INTERVIEW MIT VIKTOR VINCZE
wbh: Magst du unseren Leser*innen kurz von deiner Arbeit und deinem Leben erzählen. Wo bist du aktiv, wofür engagierst du dich und trittst du ein?
Mein Name ist Viktor Vincze, ich bin in Ostungarn, im Vierländereck zu Tschecholowakei (heute Slowakei), Sowjetunion (heute Ukraine) und Rumänien geboren. Seit 2001 lebe ich in Dresden.
Hier habe ich selbst Diskriminierungserfahrungen erlebt und beobachtet. Andere ziehen sich dann zurück und finden sich damit ab. Ich habe mich von Anfang an für ein funktionierendes Miteinander engagiert. Als Tutor des Akademischen Auslandamtes und vom Studentenwerk, als Vertrauensstudent der Evangelischen Studentengemeinde, als Referent für Ausländische Studierende an der Technischen Universität Dresden organisierte ich Veranstaltungen, Aktivitäten, Möglichkeiten des gegenseitigen Kennenlernens.
Für mich ist engagiert und aktiv zu sein selbstverständlich. In einer funktionierenden Demokratie und Gesellschaft soll jeder seinen Beitrag leiten. Seit 2009 bin ich im Vorstand vom Ausländerat Dresden e.V. und seit 2014 gewähltes Mitglied im Integrations- uns Ausländerrat der Landeshauptstadt Dresden. Von 2011 bis 2015 habe ich als Flüchtlingsbetreuer gearbeitet, schließlich war ich von 2015 bis 2019 der Persönliche Referent des Sächsischen Ausländerbeauftragten. Mein Motto ist: Gib jedem eine faire Chance!
wbh: Wie fühlt es sich an, Politik aktiv mitzugestalten?
Da ist hohe Frusttoleranz erforderlich. In einer Demokratie müssen wir ständig für Mehrheiten ringen. Diskussion und Dirkurs sind der Normalzustand. Aktiv mitgestalten fängt immer nur im Kleinen an. Diese Erfolge sind oft klein, sind diese winzigen Schritte, aber in der Gesamtsumme wichtig. Rückschläge sind häufig, Aufgeben ist aber keine Option.

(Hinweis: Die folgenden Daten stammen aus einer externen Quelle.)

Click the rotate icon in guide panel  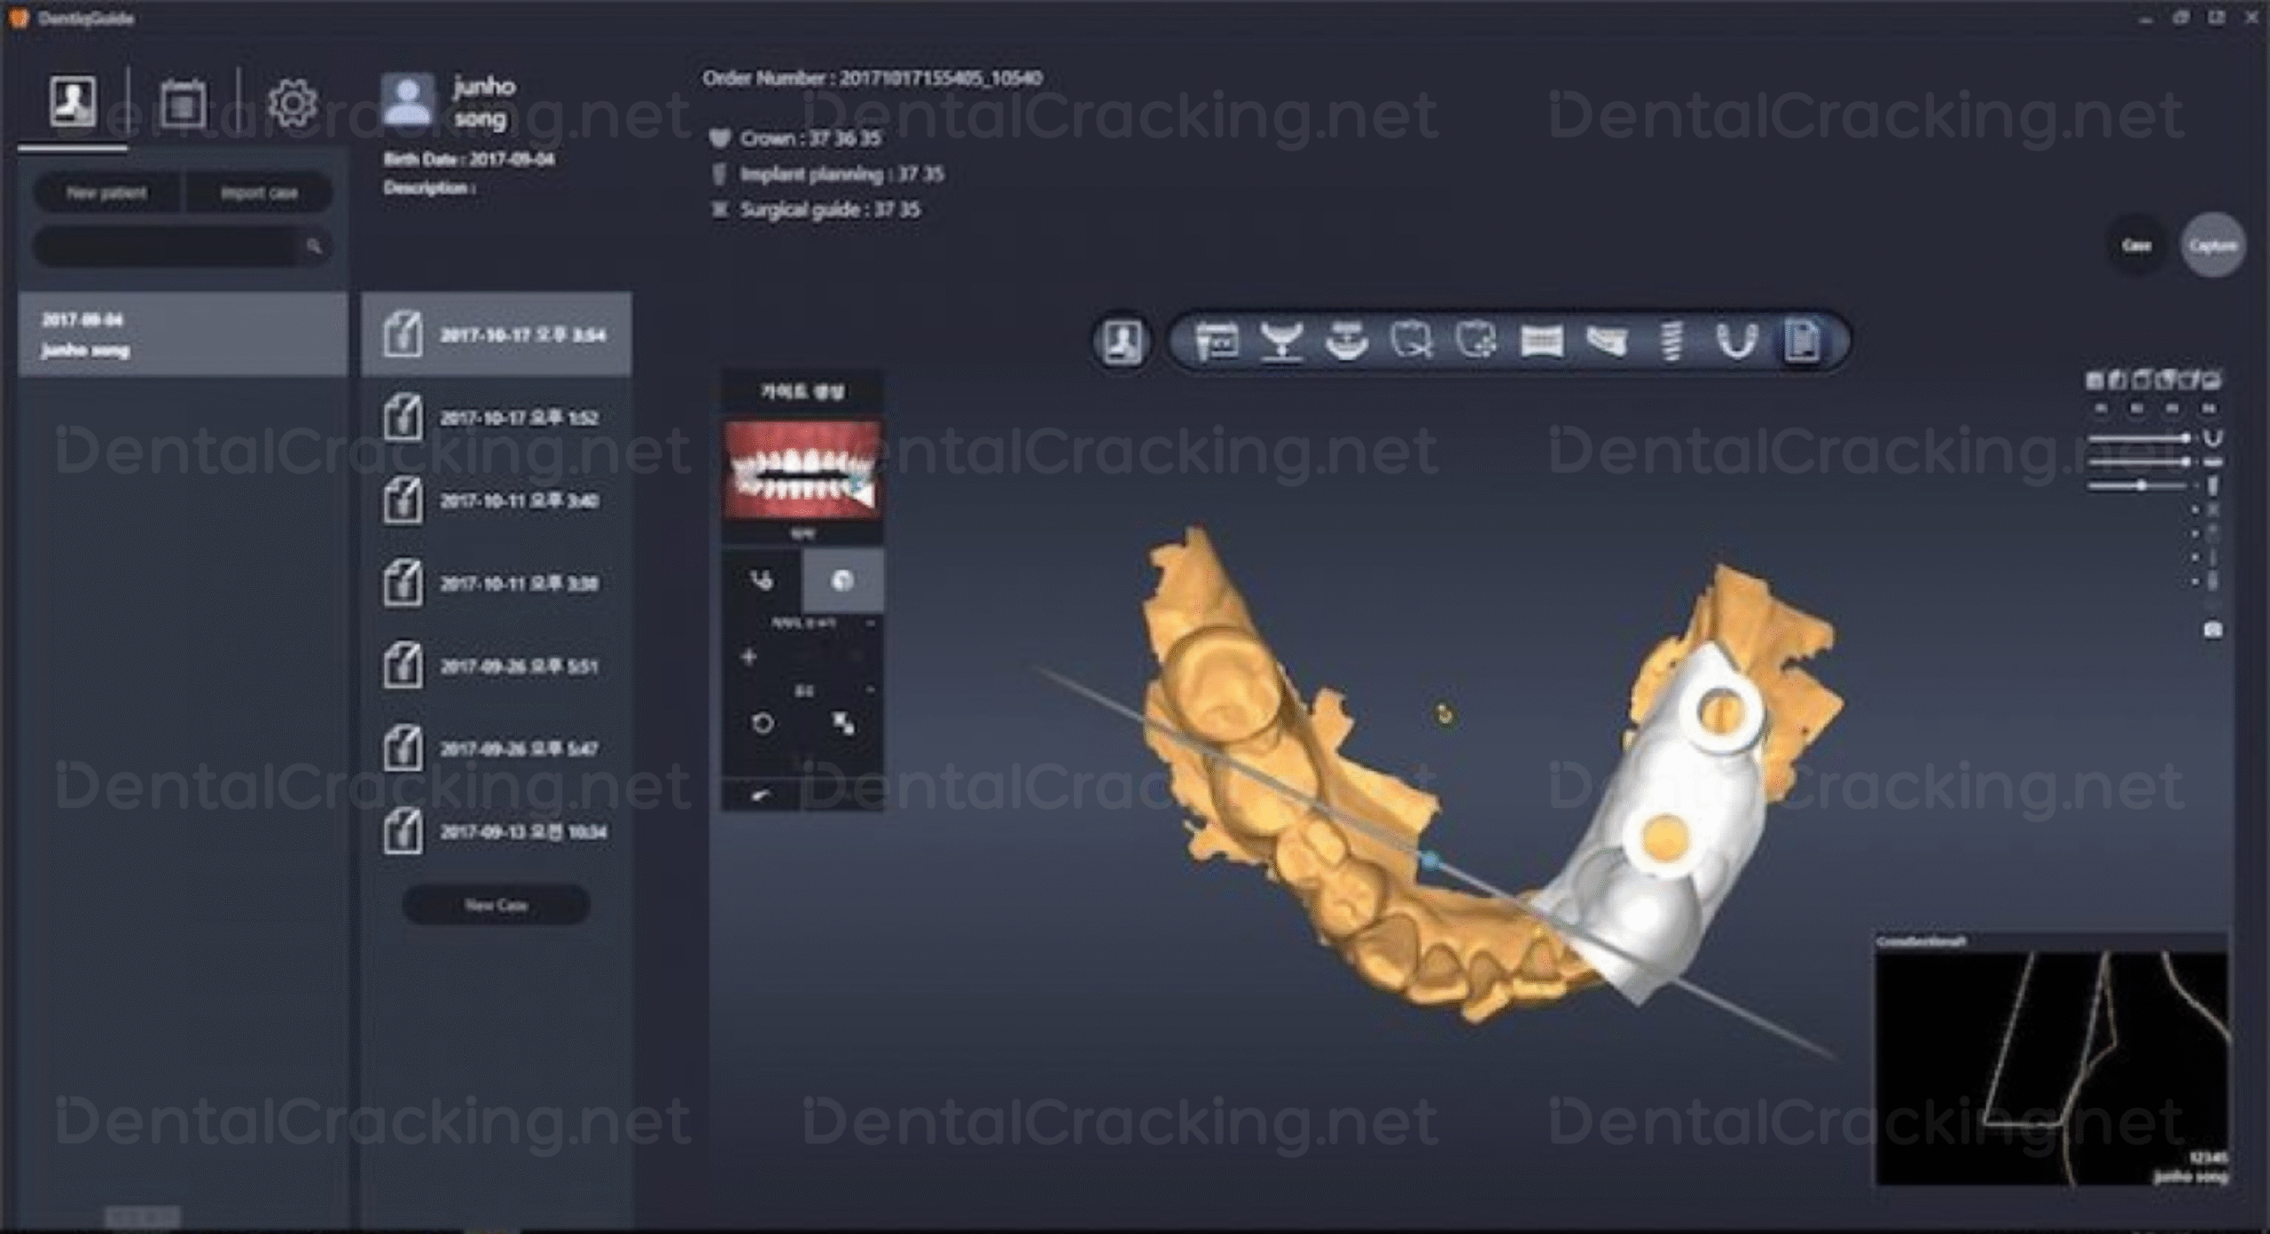(762, 723)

wbh: Warum ist es wichtig, dass sich jede*r mit Politik beschäftigt und diese aktiv mitgestaltet und wie?
Die funktionierende Demokratie braucht mündige Bürger, die mit Verantwortung Entscheidungen treffen und das nicht nur am Wahltag mit einem Kreuz tun. Entscheide nicht nach bunten Werbeflyern, sondern informiere dich gründlich! Tritt in eine Partei ein oder gründe halt eine neue Wählergruppe. Keiner kennt deine Lebessituation, die Probleme deines Kiezs besser als du. Kein Politiker wird intensiver für deine Rechte und deine Leute eintreten als DU selbst!

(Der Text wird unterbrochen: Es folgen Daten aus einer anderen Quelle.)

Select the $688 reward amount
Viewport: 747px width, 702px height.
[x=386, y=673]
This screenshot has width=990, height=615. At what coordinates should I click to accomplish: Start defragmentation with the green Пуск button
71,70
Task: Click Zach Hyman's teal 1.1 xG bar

wbh: Wie kann man die Themen Politik, Beschäftigung mit Demokratie und unseren Grundwerten stärker ins Bewusstsein der Öffentlichkeit bringen?

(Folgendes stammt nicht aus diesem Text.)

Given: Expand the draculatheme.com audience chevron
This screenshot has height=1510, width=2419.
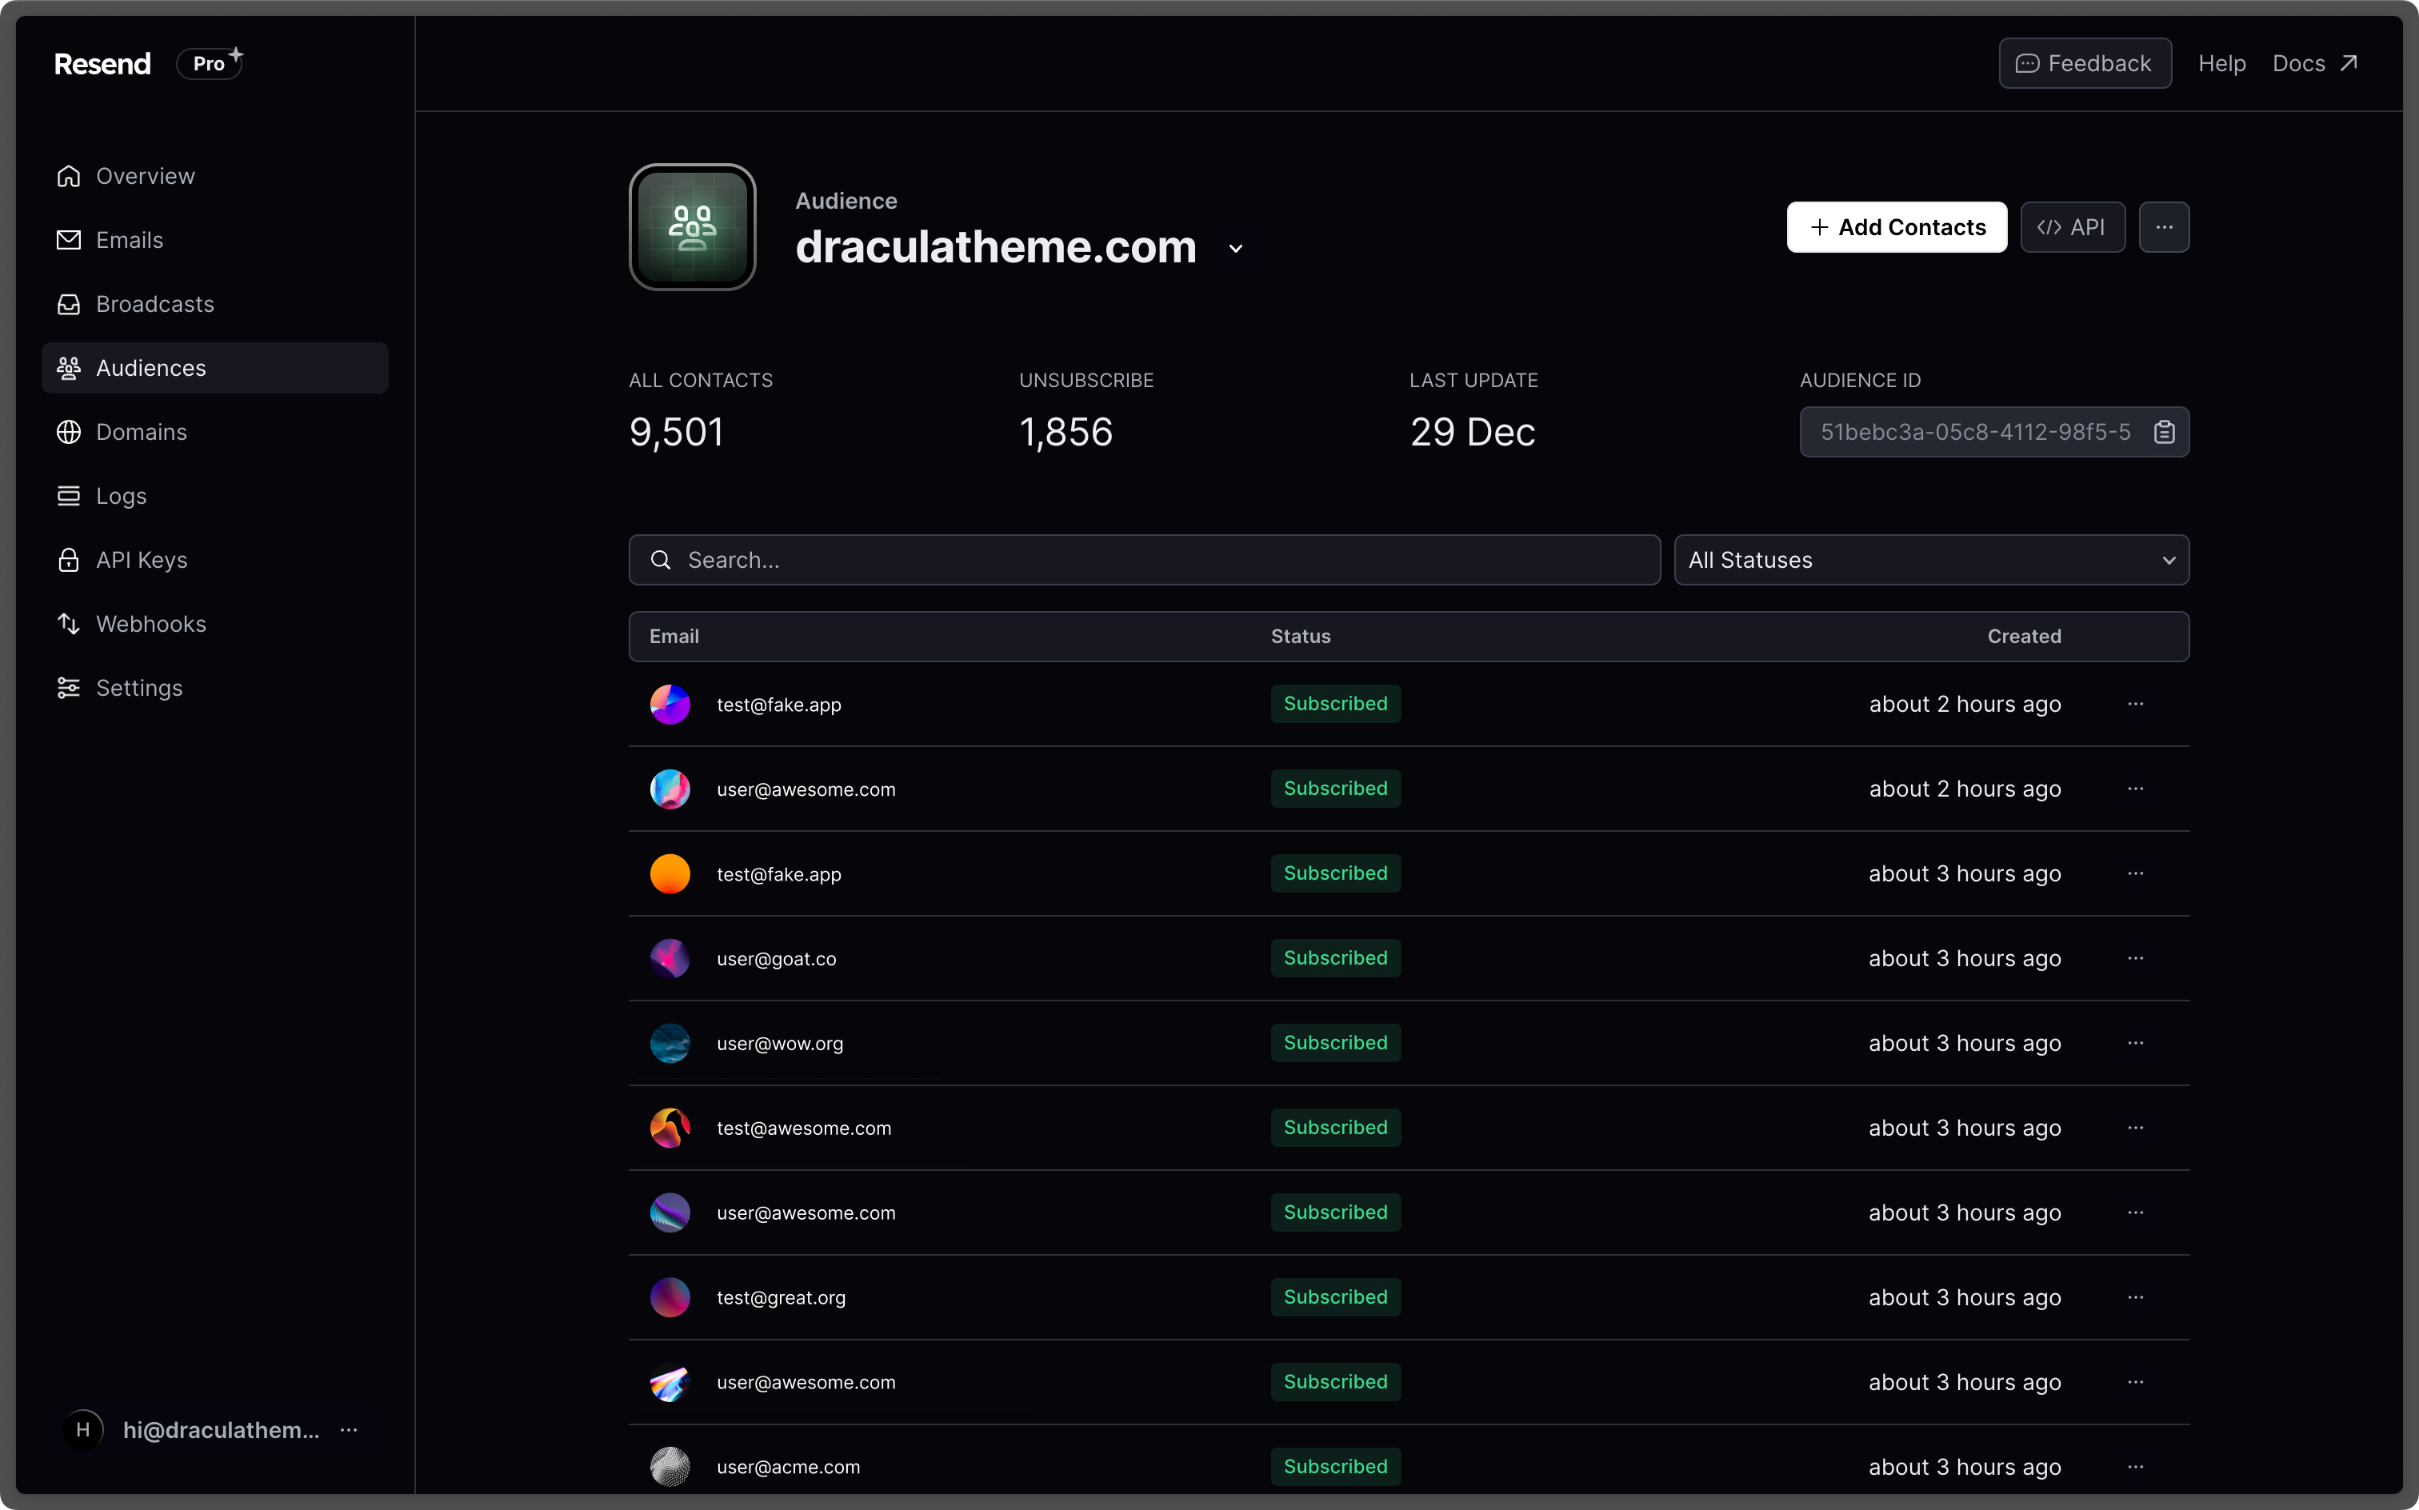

Demokratie ist wie die Luft – man merkt es nur dann, wenn es fehlt. Das macht viele Bürger träge. Die größte Gefahr für die Demokratie sind nicht zwingend die Nazis oder sonstige Extremisten, sondern die Gleichgültigkeit. Warte nicht, dass es ein anderer macht, klag nicht, dass es niemand tut, sondern pack es selbst an!
wbh: Was ist unser Erbe, was ist unsere Zukunft?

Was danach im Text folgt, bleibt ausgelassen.